PARTS OF THE EXERCISE:
(1) Restate the paragraph beginning "I don't take notes in longhand" from the passage on drafting blog posts as a short bulleted list that keeps its main facts.
(2) Write out the section of the passage on drafting blog posts from "Shelby Foote wrote" up to and including "out, and editing.".

READING PASSAGE:
:::::
Shelby Foote wrote all of his books longhand (he thought it "monstrous to have something like a computer between me and my words") But he was able to send his pages off to a publisher for the hard work of keying it in. Seems like we have that extra step of "typesetting" internalized in our little blog industry, and that adds an extra step or two when we write drafts out in longhand. -
I don't take notes in longhand nor do I develop posts that way either. Doing so was too limiting and also created redundancy as I had to type it all again later. I have online copies of my notes that can be used in many ways. I make them in either a text editor or an offline blog editor and that's where I also develop them by fleshing them out, and editing.
If your are typing directly into a blog software editor and the site coughs or goes down you lose ALL the data that does not make it into the data center. I don't take this risk anymore because such is not the case when you use either a text editor or an offline blog editor. You can publish directly to your blog when you are ready and you always have a back-up of every post.
Here's a link to a review I did of free text editors onecoolsite.wordpress.com/2007/10/24/free-plain-text-editors/
onecoolsite.wordpress.com/2007/10/26/offline-blog-editors-reviews/
Here's another link to a review I did of free offline blog editors that you can write in and publish directly from to your blog onecoolsite.wordpress.com/2007/10/26/offline-blog-editors-reviews/
When I'm out and about I have tiny notebooks that I pick up cheap from liquidators. They fit in a pocket or purse so a scribble enough to have the gist in them.
:::::
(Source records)
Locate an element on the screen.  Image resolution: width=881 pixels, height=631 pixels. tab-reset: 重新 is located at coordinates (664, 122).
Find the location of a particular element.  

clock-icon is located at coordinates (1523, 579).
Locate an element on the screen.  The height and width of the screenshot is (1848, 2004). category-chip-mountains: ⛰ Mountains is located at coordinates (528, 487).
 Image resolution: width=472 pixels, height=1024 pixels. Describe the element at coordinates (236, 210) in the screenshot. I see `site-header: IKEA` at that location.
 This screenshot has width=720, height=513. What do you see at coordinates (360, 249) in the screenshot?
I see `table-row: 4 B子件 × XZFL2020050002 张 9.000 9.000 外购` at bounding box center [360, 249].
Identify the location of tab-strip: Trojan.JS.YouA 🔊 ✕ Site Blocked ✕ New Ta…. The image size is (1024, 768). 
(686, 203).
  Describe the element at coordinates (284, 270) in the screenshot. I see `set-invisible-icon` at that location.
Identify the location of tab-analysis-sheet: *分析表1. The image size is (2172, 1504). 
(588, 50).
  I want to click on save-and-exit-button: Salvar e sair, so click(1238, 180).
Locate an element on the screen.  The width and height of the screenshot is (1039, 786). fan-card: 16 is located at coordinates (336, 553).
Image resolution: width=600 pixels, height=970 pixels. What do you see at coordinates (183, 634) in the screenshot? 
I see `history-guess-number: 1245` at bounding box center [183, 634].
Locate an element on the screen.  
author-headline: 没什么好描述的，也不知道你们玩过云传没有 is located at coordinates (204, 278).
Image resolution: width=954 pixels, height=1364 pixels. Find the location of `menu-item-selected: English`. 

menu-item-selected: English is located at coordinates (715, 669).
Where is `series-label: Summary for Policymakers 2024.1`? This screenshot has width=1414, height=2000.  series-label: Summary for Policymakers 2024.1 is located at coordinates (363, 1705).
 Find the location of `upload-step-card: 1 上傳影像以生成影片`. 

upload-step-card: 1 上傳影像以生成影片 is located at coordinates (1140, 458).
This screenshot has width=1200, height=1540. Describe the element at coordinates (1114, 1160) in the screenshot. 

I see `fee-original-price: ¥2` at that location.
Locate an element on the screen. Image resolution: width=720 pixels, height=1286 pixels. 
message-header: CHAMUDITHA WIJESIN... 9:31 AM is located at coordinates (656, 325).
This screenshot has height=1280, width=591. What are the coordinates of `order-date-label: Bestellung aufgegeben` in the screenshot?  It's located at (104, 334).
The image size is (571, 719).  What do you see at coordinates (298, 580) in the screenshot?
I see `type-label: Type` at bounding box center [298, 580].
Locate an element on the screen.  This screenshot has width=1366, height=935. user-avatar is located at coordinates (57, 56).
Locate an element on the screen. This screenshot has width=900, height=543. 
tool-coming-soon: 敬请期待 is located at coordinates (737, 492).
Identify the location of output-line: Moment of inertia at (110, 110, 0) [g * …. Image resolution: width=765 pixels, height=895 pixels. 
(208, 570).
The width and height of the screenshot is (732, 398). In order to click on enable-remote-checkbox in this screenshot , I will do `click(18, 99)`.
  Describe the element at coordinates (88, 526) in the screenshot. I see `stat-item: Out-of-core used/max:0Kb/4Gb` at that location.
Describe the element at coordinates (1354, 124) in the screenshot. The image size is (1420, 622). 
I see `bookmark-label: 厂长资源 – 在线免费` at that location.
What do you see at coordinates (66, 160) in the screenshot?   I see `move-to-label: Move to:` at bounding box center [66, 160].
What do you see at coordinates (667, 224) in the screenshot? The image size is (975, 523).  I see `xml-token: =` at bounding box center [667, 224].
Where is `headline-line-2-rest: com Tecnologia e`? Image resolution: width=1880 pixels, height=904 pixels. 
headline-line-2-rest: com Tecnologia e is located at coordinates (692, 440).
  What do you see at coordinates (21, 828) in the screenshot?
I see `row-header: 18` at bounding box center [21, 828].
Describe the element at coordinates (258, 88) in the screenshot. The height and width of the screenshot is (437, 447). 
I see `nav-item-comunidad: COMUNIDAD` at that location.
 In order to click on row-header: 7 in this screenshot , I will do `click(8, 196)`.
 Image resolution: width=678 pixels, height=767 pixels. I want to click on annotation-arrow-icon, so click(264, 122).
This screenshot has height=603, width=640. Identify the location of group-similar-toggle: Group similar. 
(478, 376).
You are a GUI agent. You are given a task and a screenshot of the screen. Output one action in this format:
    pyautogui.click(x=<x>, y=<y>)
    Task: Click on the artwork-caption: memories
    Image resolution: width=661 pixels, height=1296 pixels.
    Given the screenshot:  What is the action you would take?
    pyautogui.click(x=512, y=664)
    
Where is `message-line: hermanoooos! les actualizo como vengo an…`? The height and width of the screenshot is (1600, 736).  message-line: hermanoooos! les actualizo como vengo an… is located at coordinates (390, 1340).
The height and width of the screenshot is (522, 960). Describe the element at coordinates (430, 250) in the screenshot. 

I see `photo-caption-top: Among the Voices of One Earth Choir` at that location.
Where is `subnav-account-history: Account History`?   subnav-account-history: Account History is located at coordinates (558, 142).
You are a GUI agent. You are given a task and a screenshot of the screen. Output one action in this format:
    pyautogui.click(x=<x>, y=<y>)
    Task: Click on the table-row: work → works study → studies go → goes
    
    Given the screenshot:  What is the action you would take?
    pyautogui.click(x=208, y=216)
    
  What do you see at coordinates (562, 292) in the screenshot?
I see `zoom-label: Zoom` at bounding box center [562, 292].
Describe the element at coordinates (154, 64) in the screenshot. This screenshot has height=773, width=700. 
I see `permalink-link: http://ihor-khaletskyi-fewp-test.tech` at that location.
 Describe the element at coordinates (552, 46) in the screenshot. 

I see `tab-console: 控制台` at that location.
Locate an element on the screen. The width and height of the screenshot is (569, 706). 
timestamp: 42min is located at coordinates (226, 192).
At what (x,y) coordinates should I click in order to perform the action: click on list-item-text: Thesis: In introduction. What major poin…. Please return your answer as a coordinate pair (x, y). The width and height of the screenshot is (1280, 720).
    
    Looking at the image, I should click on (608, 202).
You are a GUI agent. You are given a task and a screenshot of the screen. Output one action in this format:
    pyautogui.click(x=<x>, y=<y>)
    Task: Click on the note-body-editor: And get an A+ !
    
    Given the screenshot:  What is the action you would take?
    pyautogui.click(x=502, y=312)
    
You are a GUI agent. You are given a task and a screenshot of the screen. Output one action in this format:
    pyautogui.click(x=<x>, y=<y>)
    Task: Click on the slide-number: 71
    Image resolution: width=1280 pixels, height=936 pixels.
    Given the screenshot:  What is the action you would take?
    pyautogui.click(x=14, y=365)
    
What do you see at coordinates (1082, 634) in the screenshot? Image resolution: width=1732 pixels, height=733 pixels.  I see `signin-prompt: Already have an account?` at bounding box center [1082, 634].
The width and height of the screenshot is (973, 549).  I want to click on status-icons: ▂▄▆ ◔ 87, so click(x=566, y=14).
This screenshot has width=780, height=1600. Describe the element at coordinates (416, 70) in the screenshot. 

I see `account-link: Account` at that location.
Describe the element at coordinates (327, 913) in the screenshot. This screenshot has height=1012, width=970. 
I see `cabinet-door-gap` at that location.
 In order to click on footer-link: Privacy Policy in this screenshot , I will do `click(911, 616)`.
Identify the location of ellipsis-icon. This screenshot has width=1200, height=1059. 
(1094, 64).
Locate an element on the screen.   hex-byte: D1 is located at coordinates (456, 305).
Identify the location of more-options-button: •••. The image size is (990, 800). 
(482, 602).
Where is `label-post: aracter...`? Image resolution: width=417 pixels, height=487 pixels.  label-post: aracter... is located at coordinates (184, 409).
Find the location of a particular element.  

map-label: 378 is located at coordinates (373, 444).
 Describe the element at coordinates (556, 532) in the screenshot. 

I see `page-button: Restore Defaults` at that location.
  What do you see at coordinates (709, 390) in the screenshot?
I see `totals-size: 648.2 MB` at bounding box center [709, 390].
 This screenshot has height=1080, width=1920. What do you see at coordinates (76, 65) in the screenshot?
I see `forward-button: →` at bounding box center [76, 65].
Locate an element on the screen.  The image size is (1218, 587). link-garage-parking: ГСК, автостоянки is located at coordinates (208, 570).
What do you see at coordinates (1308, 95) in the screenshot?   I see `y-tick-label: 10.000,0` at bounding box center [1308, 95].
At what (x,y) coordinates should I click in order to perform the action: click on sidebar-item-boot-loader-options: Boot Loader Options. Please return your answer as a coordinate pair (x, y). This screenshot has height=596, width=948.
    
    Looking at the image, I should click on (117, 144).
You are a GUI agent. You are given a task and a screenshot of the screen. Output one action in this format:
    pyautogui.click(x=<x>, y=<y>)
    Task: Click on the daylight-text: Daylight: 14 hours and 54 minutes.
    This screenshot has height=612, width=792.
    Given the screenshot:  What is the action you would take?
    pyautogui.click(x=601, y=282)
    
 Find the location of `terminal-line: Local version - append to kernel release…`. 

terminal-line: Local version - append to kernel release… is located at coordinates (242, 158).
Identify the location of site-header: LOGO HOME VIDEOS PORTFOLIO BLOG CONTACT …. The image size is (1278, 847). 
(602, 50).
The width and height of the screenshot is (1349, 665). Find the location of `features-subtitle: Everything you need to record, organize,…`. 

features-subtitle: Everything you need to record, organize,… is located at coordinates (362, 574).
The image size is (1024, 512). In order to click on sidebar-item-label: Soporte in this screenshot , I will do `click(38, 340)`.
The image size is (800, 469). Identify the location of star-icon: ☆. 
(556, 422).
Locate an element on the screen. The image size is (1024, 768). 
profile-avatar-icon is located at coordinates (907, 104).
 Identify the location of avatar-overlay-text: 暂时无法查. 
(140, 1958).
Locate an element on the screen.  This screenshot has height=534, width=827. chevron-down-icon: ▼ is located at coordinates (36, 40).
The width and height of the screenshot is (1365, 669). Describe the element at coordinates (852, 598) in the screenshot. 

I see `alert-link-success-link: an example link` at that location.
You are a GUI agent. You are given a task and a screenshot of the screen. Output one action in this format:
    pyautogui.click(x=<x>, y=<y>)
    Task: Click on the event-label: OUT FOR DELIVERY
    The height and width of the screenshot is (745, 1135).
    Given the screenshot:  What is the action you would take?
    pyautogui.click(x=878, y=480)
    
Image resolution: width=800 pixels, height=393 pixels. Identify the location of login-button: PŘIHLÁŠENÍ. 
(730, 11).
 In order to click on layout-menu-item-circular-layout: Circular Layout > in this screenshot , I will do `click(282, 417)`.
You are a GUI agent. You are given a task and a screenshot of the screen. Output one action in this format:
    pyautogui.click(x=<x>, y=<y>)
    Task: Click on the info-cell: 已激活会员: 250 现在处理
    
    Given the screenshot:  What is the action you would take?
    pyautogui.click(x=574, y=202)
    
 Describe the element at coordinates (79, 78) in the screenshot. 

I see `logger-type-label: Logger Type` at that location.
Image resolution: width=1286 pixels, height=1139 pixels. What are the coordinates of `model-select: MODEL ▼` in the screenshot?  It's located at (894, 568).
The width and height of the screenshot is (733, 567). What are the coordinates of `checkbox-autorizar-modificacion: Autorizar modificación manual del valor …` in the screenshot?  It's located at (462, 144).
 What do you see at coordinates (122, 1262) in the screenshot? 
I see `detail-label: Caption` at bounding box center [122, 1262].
:::::
ANSWERS TO THE PROBLEMS:
(1)
- The writer neither takes notes nor develops posts in longhand.
- Longhand was too limiting and created redundancy, because everything had to be typed again later.
- The writer keeps online copies of the notes, which can be used in many ways.
- The notes are made in a text editor or an offline blog editor. They are also fleshed out and edited there.

(2)
Shelby Foote wrote all of his books longhand (he thought it "monstrous to have something like a computer between me and my words") But he was able to send his pages off to a publisher for the hard work of keying it in. Seems like we have that extra step of "typesetting" internalized in our little blog industry, and that adds an extra step or two when we write drafts out in longhand. -
I don't take notes in longhand nor do I develop posts that way either. Doing so was too limiting and also created redundancy as I had to type it all again later. I have online copies of my notes that can be used in many ways. I make them in either a text editor or an offline blog editor and that's where I also develop them by fleshing them out, and editing.